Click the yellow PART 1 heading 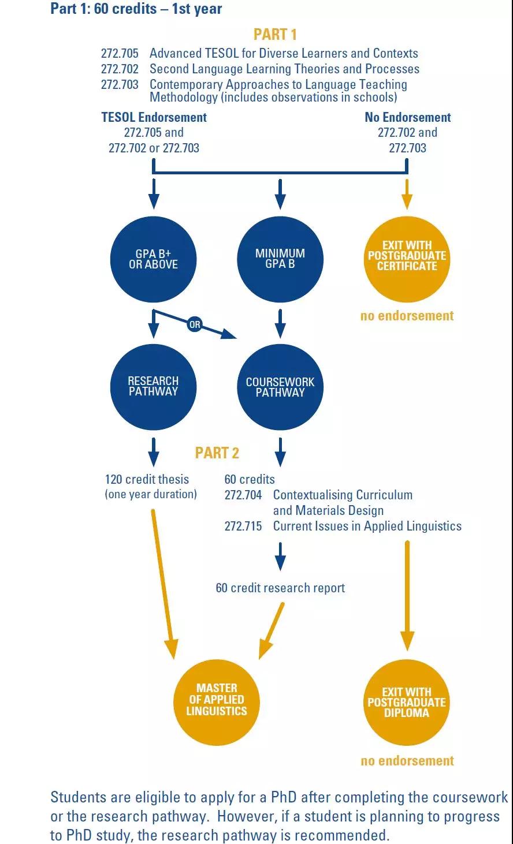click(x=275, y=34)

* * *

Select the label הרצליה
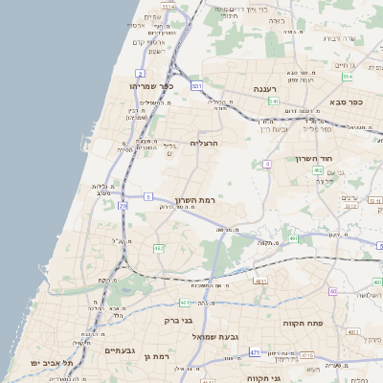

--

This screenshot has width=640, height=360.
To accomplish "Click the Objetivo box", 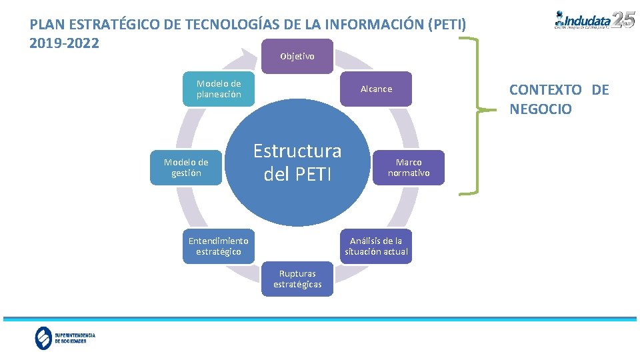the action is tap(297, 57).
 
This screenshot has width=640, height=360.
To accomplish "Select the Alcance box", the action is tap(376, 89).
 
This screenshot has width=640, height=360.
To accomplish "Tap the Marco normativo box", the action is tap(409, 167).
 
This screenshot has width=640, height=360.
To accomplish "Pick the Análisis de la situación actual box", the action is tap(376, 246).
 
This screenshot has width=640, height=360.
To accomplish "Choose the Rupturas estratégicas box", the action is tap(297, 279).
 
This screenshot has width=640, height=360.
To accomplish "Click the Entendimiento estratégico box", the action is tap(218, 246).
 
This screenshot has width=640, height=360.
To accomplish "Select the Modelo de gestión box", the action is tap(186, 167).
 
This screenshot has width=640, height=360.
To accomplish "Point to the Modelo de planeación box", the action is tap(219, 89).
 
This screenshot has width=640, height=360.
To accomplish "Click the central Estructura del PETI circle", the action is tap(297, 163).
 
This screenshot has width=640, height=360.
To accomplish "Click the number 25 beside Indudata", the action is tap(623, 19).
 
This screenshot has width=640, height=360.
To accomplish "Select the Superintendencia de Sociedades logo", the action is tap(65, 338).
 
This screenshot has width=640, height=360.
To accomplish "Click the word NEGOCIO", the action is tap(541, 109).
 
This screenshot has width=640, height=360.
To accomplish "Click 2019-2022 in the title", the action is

▶ [Stated problem]: Find each line in the entries above that contains the word "Select" and copy those lines. Case counts, so a match must have the same capital and lowercase letters.

▶ [Reply]:
Select the label הרצליה
To accomplish "Select the Alcance box", the action is tap(376, 89).
To accomplish "Select the Modelo de gestión box", the action is tap(186, 167).
To accomplish "Select the Superintendencia de Sociedades logo", the action is tap(65, 338).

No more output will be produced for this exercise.